What needs to be done:
Please return all lines of the data below containing the string "screenshot".

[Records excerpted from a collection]
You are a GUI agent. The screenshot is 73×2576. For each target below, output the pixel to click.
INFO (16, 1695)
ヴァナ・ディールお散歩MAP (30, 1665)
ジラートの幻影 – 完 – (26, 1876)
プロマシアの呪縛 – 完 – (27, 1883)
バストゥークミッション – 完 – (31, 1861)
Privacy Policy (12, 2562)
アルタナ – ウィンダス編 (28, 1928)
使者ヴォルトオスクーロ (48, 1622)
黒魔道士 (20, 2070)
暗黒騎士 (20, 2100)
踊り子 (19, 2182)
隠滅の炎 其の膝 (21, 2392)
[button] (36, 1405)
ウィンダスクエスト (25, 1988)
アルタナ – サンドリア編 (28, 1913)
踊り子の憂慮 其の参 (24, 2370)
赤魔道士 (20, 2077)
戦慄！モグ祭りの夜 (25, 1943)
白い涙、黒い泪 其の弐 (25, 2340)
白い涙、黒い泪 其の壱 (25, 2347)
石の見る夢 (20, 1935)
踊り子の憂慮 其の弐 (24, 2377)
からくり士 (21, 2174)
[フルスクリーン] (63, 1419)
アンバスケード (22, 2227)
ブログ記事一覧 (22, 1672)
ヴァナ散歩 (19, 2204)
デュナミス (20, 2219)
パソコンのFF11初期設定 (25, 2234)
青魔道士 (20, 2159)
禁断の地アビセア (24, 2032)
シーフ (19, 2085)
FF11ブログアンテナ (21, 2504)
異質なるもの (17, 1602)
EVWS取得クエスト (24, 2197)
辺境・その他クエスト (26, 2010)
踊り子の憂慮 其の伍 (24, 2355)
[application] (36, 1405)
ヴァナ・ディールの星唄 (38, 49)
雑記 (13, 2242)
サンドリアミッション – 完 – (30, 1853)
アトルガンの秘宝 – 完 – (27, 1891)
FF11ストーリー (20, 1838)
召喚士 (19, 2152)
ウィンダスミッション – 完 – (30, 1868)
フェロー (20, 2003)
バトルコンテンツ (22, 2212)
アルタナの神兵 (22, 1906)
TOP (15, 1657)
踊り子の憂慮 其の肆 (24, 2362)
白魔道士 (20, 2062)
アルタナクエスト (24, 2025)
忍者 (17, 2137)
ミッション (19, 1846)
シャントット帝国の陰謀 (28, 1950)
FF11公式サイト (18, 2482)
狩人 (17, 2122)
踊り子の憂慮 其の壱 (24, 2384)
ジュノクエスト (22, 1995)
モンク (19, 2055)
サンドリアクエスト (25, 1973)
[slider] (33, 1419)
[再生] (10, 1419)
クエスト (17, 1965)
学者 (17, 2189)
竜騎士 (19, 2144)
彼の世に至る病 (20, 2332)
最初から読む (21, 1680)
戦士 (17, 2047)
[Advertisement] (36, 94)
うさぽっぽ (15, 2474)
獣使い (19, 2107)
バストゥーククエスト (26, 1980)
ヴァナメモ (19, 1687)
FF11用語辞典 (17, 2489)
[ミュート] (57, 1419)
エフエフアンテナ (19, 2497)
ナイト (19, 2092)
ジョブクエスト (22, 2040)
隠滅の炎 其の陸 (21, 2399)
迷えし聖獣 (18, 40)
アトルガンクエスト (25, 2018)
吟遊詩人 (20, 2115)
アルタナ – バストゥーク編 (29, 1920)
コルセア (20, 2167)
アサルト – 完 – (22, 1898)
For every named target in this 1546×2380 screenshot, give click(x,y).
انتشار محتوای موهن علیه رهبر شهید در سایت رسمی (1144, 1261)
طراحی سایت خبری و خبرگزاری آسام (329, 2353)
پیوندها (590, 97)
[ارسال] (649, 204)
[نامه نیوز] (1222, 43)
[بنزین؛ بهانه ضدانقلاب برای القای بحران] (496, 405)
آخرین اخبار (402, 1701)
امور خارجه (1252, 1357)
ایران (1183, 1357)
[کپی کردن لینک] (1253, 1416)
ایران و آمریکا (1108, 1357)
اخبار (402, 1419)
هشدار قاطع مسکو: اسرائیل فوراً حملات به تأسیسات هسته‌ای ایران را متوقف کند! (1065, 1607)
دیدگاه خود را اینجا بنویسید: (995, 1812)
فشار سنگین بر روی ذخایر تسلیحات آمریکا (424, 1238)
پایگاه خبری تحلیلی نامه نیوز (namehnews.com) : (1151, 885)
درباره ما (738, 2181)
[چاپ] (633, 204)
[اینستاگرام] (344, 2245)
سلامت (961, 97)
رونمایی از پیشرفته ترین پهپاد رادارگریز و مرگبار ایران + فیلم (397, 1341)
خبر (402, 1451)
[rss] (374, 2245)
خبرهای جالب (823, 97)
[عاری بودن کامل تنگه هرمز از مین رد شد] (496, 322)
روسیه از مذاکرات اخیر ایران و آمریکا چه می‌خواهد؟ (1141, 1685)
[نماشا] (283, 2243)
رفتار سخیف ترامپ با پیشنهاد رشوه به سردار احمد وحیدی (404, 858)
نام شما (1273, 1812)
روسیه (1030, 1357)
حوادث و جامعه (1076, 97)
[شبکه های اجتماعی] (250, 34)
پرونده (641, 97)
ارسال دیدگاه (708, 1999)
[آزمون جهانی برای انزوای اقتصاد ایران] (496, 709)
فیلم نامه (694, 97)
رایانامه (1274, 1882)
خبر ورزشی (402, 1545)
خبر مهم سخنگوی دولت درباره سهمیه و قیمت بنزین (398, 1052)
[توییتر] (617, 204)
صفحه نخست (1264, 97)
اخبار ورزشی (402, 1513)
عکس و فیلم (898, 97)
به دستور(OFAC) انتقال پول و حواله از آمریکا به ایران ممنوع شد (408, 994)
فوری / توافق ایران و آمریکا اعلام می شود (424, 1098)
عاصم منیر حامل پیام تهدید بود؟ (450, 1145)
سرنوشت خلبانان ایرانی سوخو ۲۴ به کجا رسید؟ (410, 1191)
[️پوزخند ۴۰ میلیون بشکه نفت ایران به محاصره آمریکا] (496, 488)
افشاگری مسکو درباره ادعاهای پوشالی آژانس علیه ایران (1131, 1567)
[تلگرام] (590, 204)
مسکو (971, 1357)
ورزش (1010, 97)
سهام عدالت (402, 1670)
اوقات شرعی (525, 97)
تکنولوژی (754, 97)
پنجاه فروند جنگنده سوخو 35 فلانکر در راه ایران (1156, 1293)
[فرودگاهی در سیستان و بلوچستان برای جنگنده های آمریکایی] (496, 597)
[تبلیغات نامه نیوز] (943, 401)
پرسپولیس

Solution:
You are a GUI agent. The screenshot is 73×2576. For each target below, output the pixel to click.
For every named target in this 1546×2380 screenshot, give click(x,y).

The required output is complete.